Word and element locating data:
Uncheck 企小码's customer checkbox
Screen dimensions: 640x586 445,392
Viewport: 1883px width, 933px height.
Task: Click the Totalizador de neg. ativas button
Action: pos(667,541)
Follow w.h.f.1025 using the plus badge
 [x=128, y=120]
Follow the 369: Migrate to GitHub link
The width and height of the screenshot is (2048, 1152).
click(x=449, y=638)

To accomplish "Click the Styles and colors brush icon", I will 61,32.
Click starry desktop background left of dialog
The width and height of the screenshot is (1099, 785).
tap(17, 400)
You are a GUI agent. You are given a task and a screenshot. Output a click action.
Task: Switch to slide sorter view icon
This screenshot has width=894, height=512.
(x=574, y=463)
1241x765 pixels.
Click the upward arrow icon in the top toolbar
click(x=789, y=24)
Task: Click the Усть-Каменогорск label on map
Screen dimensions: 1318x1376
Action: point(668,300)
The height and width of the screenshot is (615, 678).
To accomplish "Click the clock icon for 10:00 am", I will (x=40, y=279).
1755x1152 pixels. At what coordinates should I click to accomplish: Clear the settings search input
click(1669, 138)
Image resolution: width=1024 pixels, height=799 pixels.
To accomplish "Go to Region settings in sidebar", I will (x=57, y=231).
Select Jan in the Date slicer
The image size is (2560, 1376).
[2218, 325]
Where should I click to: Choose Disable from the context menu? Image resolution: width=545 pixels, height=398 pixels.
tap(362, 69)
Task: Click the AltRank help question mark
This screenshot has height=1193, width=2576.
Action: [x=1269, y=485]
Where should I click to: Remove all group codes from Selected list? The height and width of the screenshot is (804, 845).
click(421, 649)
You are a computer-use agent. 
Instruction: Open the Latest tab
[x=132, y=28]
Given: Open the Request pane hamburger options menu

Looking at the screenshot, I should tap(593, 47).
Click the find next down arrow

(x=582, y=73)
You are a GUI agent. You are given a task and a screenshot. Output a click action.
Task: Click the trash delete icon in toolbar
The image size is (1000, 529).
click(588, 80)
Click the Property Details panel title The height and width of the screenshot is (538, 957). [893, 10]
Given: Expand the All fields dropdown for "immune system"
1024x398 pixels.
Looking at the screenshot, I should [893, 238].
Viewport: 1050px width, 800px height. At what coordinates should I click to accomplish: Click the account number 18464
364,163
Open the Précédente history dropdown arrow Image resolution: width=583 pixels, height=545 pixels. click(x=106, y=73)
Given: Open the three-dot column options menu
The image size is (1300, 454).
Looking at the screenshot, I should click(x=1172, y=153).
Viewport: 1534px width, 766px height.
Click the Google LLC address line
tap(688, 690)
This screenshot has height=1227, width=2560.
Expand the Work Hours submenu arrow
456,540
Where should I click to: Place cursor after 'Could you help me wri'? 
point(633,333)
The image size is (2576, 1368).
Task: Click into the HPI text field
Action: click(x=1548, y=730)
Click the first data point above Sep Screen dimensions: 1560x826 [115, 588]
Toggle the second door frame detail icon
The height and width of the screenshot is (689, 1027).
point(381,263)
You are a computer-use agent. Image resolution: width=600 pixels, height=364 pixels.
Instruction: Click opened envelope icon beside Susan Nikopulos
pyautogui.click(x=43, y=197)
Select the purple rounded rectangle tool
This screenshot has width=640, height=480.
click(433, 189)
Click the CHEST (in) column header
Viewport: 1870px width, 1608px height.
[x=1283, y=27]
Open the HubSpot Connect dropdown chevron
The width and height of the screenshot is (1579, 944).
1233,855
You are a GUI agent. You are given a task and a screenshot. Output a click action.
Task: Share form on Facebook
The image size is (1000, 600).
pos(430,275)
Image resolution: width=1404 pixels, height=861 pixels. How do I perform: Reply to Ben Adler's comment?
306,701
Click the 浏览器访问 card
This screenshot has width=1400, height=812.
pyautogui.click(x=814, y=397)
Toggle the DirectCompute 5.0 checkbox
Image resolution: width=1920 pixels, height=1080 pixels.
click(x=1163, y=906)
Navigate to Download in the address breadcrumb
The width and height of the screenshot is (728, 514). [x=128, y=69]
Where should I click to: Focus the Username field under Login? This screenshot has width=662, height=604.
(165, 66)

▸ **WHAT TO DO**: Copy out the rows from the line containing "Where should I click to: Choose" through the line containing "click(421, 649)", keeping each one as it appears.

▸ **RIGHT ANSWER**:
Where should I click to: Choose Disable from the context menu? Image resolution: width=545 pixels, height=398 pixels.
tap(362, 69)
Task: Click the AltRank help question mark
This screenshot has height=1193, width=2576.
Action: [x=1269, y=485]
Where should I click to: Remove all group codes from Selected list? The height and width of the screenshot is (804, 845).
click(421, 649)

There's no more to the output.